▶ _Available data_

******

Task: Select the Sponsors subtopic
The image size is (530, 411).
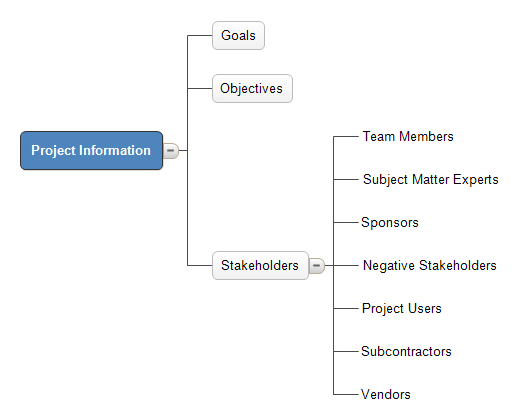Action: pos(390,222)
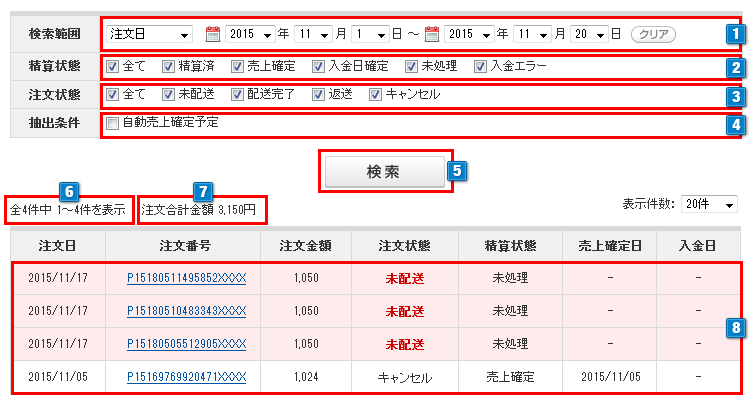The width and height of the screenshot is (750, 402).
Task: Click the 売上確定日 column header
Action: [x=609, y=244]
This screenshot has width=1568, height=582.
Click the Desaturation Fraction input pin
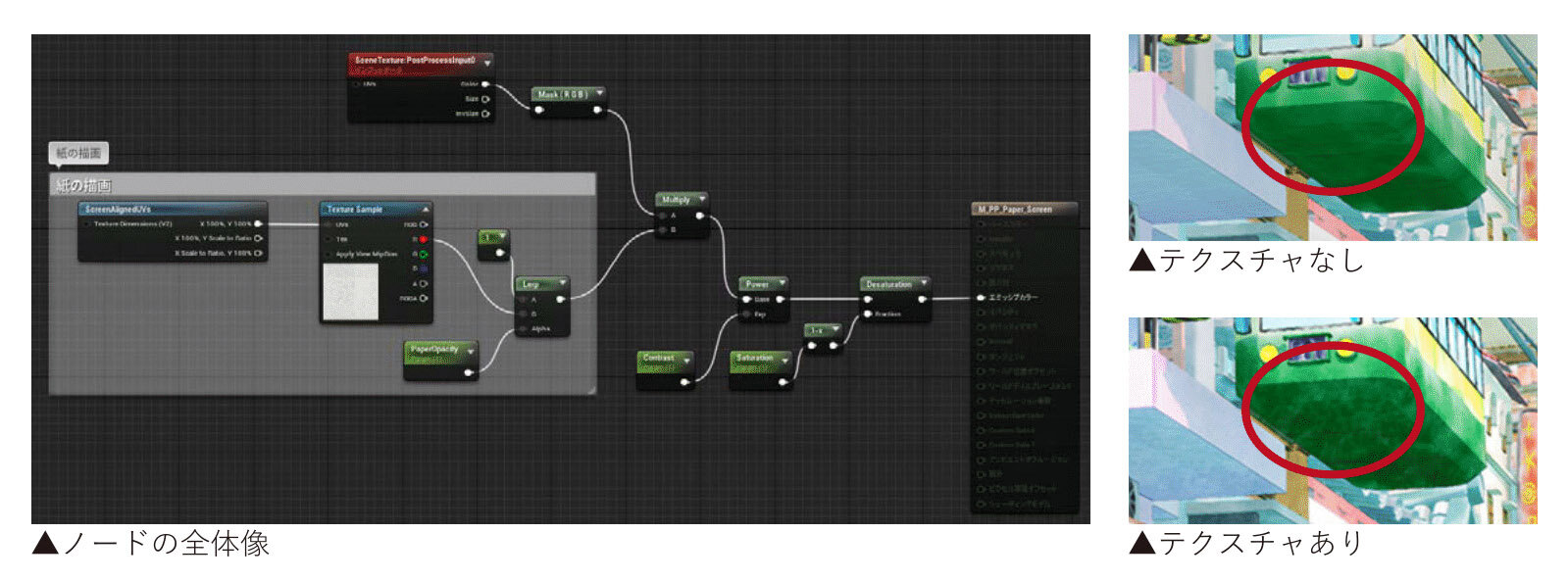[x=868, y=314]
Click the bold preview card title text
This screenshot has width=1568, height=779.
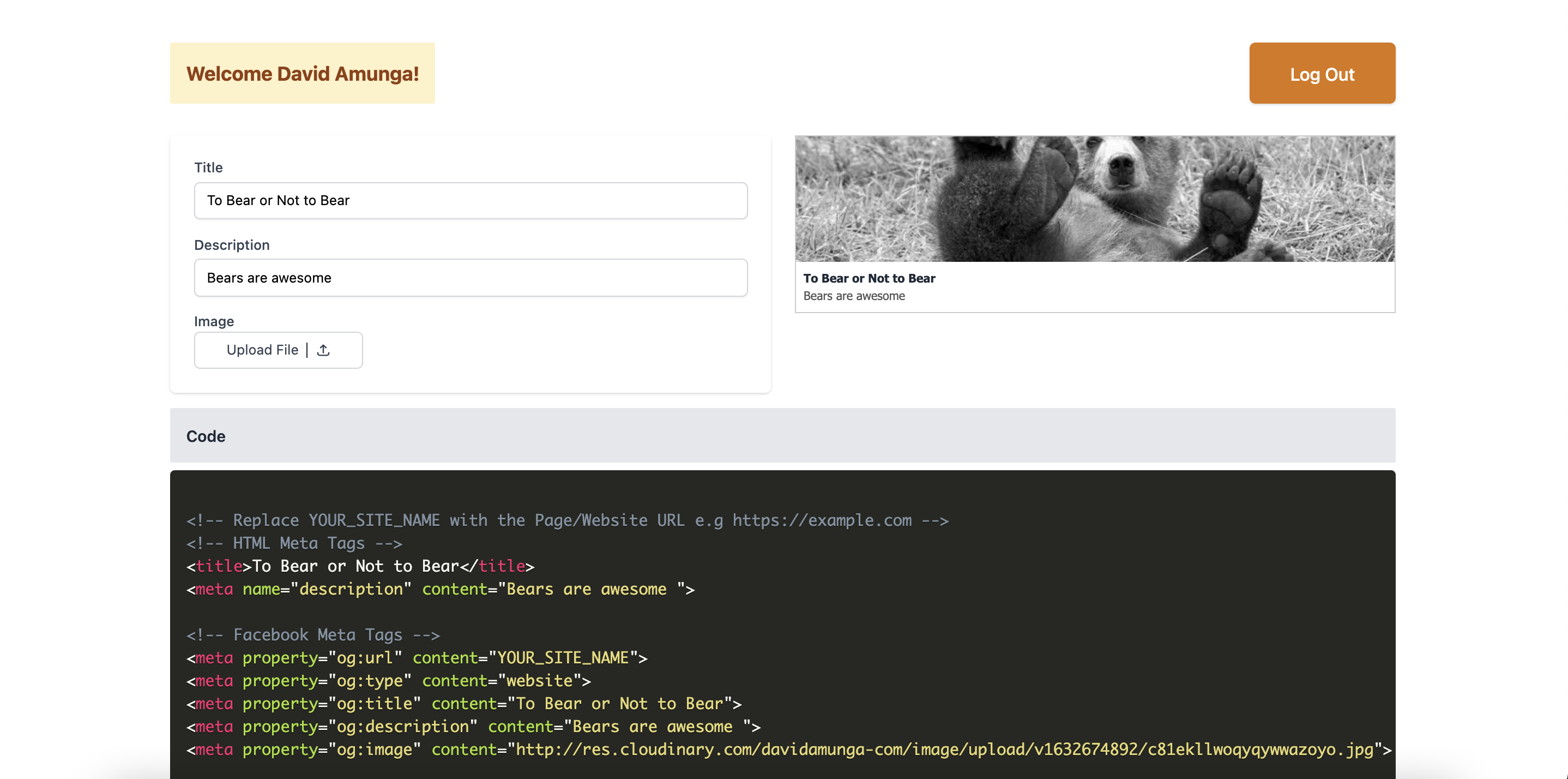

******

▶ _Instruction_
Output each line of the items above verbatim, in order, and omit the pictures.

▶ _Task result_
Task: Select the Sponsors subtopic
The image size is (530, 411).
Action: pos(390,222)
The width and height of the screenshot is (750, 402).
Task: Click the 売上確定日 column header
Action: [x=609, y=244]
This screenshot has width=1568, height=582.
Click the Desaturation Fraction input pin
[x=868, y=314]
Click the bold preview card title text
This screenshot has width=1568, height=779.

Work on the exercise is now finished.